Doc Kit

A practical skill for creating, reading, and editing DOCX documents programmatically. Covers document creation with professional formatting, content extraction, template-based generation, and converting between formats.

When to Use This Skill

Choose this skill when:

Creating DOCX files with tables, headers, images, and formatting
Extracting text content from DOCX files for analysis
Generating documents from templates with dynamic data
Converting DOCX to/from other formats (PDF, HTML, Markdown)
Building automated report generation pipelines

Consider alternatives when:

Working with PDFs → use a PDF processing skill
Creating presentations → use a PPTX skill
Working with spreadsheets → use an XLSX/spreadsheet skill
Need rich text editing in a web app → use a WYSIWYG editor

Quick Start


# Python DOCX tools
pip install python-docx pandoc

# Node.js DOCX tools
npm install docx @officedev/office-addin-manifest


# Create a professional DOCX document
from docx import Document
from docx.shared import Inches, Pt, Cm
from docx.enum.text import WD_ALIGN_PARAGRAPH
from docx.enum.table import WD_TABLE_ALIGNMENT

doc = Document()

# Title
title = doc.add_heading('Quarterly Report', level=0)
title.alignment = WD_ALIGN_PARAGRAPH.CENTER

# Subtitle
subtitle = doc.add_paragraph('Q1 2024 Performance Summary')
subtitle.alignment = WD_ALIGN_PARAGRAPH.CENTER
subtitle.style.font.size = Pt(14)

# Add table
table = doc.add_table(rows=4, cols=3, style='Light Grid Accent 1')
headers = ['Metric', 'Target', 'Actual']
for i, header in enumerate(headers):
    table.rows[0].cells[i].text = header

data = [
    ['Revenue', '$1.2M', '$1.35M'],
    ['Users', '10,000', '12,500'],
    ['Churn', '< 5%', '3.2%'],
]
for row_idx, row_data in enumerate(data, 1):
    for col_idx, value in enumerate(row_data):
        table.rows[row_idx].cells[col_idx].text = value

doc.save('quarterly_report.docx')

Core Concepts

DOCX Operations Matrix

Operation	Python (python-docx)	CLI (pandoc)
Create document	`Document()`	`pandoc -o file.docx`
Add text	`doc.add_paragraph()`	Markdown input
Add table	`doc.add_table()`	Pipe-delimited in Markdown
Add image	`doc.add_picture()`	`![](image.png)`
Add heading	`doc.add_heading()`	`# Heading` in Markdown
Convert to PDF	`libreoffice --convert-to pdf`	`pandoc -o file.pdf`
Extract text	Read paragraphs/tables	`pandoc -t plain`

Template-Based Generation


# Template with placeholders
from docx import Document
import re

def fill_template(template_path: str, data: dict, output_path: str):
    doc = Document(template_path)

    for paragraph in doc.paragraphs:
        for key, value in data.items():
            placeholder = f'{{{{{key}}}}}'  # {{key}}
            if placeholder in paragraph.text:
                for run in paragraph.runs:
                    run.text = run.text.replace(placeholder, str(value))

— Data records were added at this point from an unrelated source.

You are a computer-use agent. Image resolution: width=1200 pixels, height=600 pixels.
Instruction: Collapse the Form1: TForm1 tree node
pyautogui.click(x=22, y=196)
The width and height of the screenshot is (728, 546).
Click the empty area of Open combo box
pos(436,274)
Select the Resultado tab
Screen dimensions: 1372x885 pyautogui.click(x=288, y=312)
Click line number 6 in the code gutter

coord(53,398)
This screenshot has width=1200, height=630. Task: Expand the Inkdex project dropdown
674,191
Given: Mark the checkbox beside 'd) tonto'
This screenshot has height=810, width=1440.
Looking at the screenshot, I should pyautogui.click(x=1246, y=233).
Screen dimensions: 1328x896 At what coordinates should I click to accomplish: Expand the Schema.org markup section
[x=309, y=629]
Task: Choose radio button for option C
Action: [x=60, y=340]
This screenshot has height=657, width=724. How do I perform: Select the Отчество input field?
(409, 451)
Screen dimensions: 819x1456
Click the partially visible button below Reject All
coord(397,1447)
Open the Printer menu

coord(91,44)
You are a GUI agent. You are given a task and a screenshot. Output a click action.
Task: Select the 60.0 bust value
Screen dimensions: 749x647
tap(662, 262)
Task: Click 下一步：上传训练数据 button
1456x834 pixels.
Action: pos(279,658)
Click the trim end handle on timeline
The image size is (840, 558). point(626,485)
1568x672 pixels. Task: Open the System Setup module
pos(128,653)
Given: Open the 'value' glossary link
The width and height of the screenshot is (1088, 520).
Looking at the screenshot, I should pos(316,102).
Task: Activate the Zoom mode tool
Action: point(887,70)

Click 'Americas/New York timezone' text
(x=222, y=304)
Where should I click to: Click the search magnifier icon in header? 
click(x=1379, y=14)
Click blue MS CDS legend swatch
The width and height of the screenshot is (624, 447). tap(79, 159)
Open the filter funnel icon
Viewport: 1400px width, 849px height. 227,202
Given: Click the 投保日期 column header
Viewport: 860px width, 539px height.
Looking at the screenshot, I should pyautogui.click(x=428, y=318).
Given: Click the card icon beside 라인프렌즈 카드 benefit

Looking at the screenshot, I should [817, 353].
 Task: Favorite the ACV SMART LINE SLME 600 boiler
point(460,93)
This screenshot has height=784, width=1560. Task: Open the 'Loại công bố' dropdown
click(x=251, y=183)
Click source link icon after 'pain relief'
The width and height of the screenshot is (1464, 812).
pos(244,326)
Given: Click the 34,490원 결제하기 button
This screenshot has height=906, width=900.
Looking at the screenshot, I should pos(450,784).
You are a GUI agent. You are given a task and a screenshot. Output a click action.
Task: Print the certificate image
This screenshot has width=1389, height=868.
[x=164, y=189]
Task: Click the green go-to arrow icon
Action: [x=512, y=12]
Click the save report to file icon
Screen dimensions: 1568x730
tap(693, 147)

    # Also replace in tables
    for table in doc.tables:
        for row in table.rows:
            for cell in row.cells:
                for key, value in data.items():
                    placeholder = f'{{{{{key}}}}}'
                    if placeholder in cell.text:
                        cell.text = cell.text.replace(placeholder, str(value))

    doc.save(output_path)

# Usage
fill_template('template.docx', {
    'company_name': 'Acme Corp',
    'date': '2024-03-15',
    'total': '$1,350,000',
}, 'output.docx')

Content Extraction


def extract_docx_content(path: str) -> dict:
    doc = Document(path)
    content = {
        'paragraphs': [],
        'tables': [],
        'headings': [],
    }

    for para in doc.paragraphs:
        if para.style.name.startswith('Heading'):
            level = int(para.style.name.split()[-1]) if para.style.name[-1].isdigit() else 1
            content['headings'].append({'level': level, 'text': para.text})
        content['paragraphs'].append({
            'text': para.text,
            'style': para.style.name,
            'bold': any(run.bold for run in para.runs),
        })

    for table in doc.tables:
        rows = []
        for row in table.rows:
            rows.append([cell.text for cell in row.cells])
        content['tables'].append(rows)

    return content

Configuration

Parameter	Type	Default	Description
`library`	string	`'python-docx'`	Library: python-docx, docx (Node), or pandoc
`defaultFont`	string	`'Calibri'`	Default document font
`defaultFontSize`	number	`11`	Default font size (points)
`pageMargins`	object	`{top: 1, right: 1}`	Page margins (inches)
`tableStyle`	string	`'Light Grid'`	Default table style
`templateDir`	string	`'./templates'`	Directory for document templates

Best Practices

Use templates instead of building documents from scratch — Create a properly formatted template in Word with placeholder text, then fill it programmatically. This preserves complex formatting that's difficult to reproduce in code.
Work with runs, not paragraphs, for inline formatting — A paragraph can contain multiple runs with different formatting (bold, italic, different fonts). Replace text at the run level to preserve inline formatting differences.
Use pandoc for format conversion rather than building converters — Pandoc handles Markdown → DOCX, DOCX → PDF, DOCX → HTML, and dozens of other format conversions with high fidelity. Don't reinvent conversion logic.
Validate document structure before processing — Check that required sections, tables, and headings exist before attempting to extract or modify content. Missing structure should produce clear error messages.
Test with documents from different Word versions — DOCX files from Word 2016, 2019, 365, and LibreOffice have subtle format differences. Test your code with documents from all common sources your users will provide.

Common Issues

Formatting lost when replacing text — Replacing paragraph.text directly strips all formatting. Instead, iterate over paragraph.runs and replace text within individual runs to preserve bold, italic, font, and color formatting.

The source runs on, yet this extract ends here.